According to the announcement, SCB is searching for partnerships and support from financial institutions and technology firms to assist in examining wholesale CBDC. In view of this, the bank will accept applications on the initiatives up until January 31, 2023.
Wholesale CBDC is quite different from retail CBDC as it is designed exclusively for financial intermediaries that hold reserves at central banks. Similarly, it will allow the conditionality of payments, that is payment would be made while relying on another payment to come through or on delivery of an asset.
The bank also intends to use the program to address the use of CBDC in wholesale transactions. With the program, SCB will look into several options ranging from liquidating financial assets, incorporating the movement of funds, and assessing the merits and demerits of accepting the wholesale CBDC.
Countries Begin Testing on their CBDCs
As there is a raging craze for crypto recognition, legalization, and CBDC introduction, the Reserve Bank of India (RBI) began its first phase of the Wholesale CBDC pilot program last month.
With this RBI became one of the very few central banks that successfully got to the pilot testing phase with regard to the CBDC project. Following this, RBI also decided to test CBDC in retail form this month with the help of all commercial banks in the country.

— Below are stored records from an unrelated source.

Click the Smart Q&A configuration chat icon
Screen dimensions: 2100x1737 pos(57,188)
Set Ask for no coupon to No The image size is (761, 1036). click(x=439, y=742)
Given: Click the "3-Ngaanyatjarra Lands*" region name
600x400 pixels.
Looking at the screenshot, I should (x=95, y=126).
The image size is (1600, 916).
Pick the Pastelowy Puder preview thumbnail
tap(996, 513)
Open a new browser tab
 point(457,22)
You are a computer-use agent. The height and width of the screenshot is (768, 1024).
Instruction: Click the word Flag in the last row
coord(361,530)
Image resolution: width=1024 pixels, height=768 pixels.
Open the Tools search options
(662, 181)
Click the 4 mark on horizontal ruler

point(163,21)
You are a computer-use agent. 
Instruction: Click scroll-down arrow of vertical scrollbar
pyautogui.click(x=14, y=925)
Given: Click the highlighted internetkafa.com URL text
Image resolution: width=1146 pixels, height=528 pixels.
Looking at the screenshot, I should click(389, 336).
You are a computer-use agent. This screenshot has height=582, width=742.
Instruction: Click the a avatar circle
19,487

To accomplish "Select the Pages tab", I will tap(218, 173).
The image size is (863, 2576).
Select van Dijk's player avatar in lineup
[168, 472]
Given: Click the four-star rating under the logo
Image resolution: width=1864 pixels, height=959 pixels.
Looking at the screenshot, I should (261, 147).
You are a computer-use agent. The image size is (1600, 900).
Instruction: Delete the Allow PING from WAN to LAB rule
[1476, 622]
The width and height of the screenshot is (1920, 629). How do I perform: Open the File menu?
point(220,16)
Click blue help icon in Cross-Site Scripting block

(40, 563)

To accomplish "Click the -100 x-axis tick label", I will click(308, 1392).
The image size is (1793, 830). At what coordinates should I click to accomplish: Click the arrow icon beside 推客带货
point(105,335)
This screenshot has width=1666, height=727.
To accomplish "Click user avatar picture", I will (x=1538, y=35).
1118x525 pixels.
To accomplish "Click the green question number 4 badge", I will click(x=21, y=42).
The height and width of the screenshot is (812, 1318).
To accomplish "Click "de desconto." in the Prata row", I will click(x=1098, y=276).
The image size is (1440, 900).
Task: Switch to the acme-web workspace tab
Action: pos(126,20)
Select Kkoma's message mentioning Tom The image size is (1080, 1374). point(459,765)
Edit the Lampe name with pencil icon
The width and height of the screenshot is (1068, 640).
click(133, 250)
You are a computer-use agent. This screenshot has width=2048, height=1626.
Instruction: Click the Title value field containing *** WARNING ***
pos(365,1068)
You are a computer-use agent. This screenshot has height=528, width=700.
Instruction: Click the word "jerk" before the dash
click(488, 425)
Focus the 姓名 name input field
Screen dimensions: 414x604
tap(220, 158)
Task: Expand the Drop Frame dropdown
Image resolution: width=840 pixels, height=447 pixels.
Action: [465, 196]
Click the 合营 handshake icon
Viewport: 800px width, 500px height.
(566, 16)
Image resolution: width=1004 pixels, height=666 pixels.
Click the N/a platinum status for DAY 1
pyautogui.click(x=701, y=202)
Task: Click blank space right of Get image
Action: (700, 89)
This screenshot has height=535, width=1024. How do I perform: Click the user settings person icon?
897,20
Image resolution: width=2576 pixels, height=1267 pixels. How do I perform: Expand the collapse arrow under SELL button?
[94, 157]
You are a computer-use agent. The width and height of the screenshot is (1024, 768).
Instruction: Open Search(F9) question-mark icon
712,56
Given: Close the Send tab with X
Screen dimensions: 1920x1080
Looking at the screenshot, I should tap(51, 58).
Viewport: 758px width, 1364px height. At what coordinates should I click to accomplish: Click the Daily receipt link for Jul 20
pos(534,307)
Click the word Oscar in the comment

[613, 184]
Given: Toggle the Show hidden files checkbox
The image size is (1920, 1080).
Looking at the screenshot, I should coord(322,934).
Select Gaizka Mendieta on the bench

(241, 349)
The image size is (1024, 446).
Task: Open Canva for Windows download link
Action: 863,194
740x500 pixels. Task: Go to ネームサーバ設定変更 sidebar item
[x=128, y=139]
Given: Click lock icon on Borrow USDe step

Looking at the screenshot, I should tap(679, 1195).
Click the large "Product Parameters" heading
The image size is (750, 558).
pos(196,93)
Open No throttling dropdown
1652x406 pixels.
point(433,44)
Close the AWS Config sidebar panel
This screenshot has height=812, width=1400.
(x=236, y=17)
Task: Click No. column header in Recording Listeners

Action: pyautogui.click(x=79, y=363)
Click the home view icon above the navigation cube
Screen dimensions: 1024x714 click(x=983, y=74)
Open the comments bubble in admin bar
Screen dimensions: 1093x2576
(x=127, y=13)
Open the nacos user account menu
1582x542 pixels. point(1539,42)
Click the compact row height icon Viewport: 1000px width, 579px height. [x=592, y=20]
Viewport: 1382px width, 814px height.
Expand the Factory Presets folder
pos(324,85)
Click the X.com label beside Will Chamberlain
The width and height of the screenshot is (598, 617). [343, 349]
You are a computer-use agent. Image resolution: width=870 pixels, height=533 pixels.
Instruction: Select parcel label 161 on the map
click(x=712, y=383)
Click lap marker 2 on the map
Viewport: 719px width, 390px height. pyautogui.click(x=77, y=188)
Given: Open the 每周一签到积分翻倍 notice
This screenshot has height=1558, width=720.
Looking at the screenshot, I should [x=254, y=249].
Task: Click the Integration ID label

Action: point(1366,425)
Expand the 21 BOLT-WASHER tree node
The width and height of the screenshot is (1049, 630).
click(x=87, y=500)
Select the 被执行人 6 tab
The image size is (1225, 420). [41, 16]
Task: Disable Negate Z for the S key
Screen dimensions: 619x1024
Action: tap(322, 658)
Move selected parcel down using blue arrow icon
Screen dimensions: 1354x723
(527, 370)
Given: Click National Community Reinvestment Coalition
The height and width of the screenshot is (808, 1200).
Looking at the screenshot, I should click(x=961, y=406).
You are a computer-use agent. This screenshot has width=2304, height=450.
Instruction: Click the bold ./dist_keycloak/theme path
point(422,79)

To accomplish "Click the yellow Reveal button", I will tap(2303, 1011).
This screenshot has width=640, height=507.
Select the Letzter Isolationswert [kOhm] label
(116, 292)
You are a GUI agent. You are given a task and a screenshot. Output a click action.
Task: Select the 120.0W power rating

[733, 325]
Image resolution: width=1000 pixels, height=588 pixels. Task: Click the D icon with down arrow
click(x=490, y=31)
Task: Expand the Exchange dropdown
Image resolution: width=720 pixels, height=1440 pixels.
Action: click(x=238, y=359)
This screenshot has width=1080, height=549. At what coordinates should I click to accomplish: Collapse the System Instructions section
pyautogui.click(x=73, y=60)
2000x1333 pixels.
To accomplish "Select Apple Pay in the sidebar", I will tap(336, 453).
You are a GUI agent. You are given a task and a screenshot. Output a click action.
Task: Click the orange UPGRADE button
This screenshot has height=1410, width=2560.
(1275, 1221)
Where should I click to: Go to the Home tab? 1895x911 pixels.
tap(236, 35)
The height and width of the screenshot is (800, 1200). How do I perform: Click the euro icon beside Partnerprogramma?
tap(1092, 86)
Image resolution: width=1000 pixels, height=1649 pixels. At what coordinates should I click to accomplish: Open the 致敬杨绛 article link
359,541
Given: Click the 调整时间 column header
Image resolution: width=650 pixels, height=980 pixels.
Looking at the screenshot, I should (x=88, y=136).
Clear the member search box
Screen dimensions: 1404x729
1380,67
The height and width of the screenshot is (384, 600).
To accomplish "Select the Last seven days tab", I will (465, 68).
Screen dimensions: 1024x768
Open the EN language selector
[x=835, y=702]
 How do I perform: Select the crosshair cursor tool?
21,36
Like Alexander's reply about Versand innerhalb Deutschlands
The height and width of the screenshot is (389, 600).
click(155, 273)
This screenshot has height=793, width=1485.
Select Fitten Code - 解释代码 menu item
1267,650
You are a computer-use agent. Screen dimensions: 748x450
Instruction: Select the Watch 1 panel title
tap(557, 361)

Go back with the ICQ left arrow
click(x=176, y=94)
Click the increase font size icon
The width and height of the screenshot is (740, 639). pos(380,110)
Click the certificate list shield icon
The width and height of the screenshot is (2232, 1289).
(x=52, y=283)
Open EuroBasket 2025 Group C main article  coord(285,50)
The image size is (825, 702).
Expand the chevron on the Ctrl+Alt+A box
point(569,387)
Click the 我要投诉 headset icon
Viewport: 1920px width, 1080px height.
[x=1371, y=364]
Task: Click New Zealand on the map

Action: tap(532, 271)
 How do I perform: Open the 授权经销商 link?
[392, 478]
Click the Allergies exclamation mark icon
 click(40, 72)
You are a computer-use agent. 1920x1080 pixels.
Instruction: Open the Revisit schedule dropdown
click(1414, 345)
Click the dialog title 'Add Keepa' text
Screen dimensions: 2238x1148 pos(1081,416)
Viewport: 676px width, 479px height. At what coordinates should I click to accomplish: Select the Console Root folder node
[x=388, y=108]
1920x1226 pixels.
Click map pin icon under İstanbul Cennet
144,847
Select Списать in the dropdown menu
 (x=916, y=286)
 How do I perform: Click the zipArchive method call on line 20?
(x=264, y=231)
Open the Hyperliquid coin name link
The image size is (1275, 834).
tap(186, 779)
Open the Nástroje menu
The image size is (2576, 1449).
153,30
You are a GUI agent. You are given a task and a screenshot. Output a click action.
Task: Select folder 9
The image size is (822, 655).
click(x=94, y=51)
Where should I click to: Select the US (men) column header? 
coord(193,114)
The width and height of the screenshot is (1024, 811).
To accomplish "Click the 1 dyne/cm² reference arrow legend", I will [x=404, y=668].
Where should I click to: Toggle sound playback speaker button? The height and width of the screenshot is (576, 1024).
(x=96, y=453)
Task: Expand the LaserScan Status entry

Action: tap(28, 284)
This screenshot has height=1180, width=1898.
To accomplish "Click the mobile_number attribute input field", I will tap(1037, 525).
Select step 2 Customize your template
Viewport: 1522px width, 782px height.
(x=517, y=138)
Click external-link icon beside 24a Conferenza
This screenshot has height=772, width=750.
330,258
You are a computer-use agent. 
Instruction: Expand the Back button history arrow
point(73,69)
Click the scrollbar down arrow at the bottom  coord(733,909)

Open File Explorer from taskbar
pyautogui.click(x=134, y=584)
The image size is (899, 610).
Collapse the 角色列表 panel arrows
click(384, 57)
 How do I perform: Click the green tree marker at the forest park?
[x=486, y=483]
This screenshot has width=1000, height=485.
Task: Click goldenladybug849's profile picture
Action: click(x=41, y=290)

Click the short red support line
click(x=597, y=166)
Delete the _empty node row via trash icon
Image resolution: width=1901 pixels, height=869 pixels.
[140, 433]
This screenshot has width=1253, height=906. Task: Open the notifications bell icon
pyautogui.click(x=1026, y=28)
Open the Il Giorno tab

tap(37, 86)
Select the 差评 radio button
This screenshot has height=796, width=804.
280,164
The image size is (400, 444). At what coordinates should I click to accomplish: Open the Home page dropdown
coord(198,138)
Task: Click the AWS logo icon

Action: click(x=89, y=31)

Equally, the Bank of Thailand according to a report by TheCoinRise announced the commencement of retail CBDC testing by the end of this year. Interestingly, the trial is part of the bank’s effort to make itself fit for the future of money.
Meanwhile, a recent report dubbed “The State of CBDCs in 2022” by Blockdata firm has unveiled a number of reasons why several private stakeholders kick against CBDCs.
These stakeholders worry about anonymity, interoperability, scalability, technological structure, and balance between the regulatory policies and the CBDC design.